MP for Stroud, David Drew, Shadow Farming and Rural Affairs Minister, retweeted a link to a Farmers Weekly article,Devolved regions left in dark about plans to take farming out of transition agreement’.

Scottish Office Minister Ian Duncan has suggested that the UK will have its own agricultural policy in March 2019. He said: “We believe taking UK farming out of the CAP during transition is the right thing to do. As farmers you will be better off”.

Professor Dieter Helm, chair of the Natural Capital Committee, is advising the Department lor Environment Food and Rural Affairs (DEFRA) on British agricultural policy (BAP) post-Brexit. He says the EU’s principle of paying farmers for the area of land they farm under the basic payment scheme (BPS) should go and asserts that the BPS does not actually affect food production.

But UK farmers subsidise the low (and unjust) prices received for the food they produce with the BPS payments, which average about £25,000 a year per farm according to an article in the Private Eye, issue 1456, which refers to figures from DEFRA’s Farm Business Income Survey :

For 2016-17, the average cereal farm is forecast to make a profit of £38,000 and the average lowland livestock farm £19,000, though the survey also noted that over 20% of cereal, dairy, lowland grazing livestock, mixed and poultry farms failed to make a profit in 2016/17. Without the BPS, most farms would have traded at a loss.

But the DEFRA survey’s figures were said to include BPS receipts and exclude farmers’ wages or personal drawings.

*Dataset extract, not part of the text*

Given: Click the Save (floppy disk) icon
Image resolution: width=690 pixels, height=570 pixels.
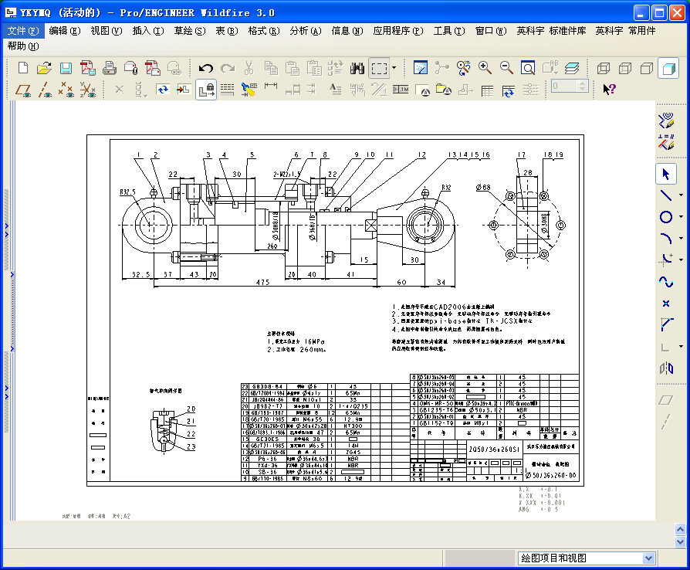Looking at the screenshot, I should point(66,68).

A 2016 LEI study for the NFU concluded that all UK regions would show, on average, a decline in farm incomes if the UK government fully abolished the direct payments. The UK trade liberalisation scenario would show the most significant changes; farm incomes would decline in all regions, except for the East of England where half of the UK horticultural farms are located, as they do not receive single farm payments (now superseded by BPS since Jan 2015) for fruit, vegetables and table potatoes.

How will UK farmers be protected from subsidised food exports from EU farmers who still enjoy BPS payments?

The column in Private Eye (1443) pointed out that given targetted production subsidies Brexit presents a real opportunity to introduce a bespoke British agricultural policy. A British agricultural policy (BAP) could:

  • encourage more mixed patterns of farming,
  • discourage industrial livestock production and
  • reverse the increasing imbalance in Britain’s trade in food.

To this end, DEFRA is urged to seek advice from other quarters – Professor Tim Lang comes first to mind.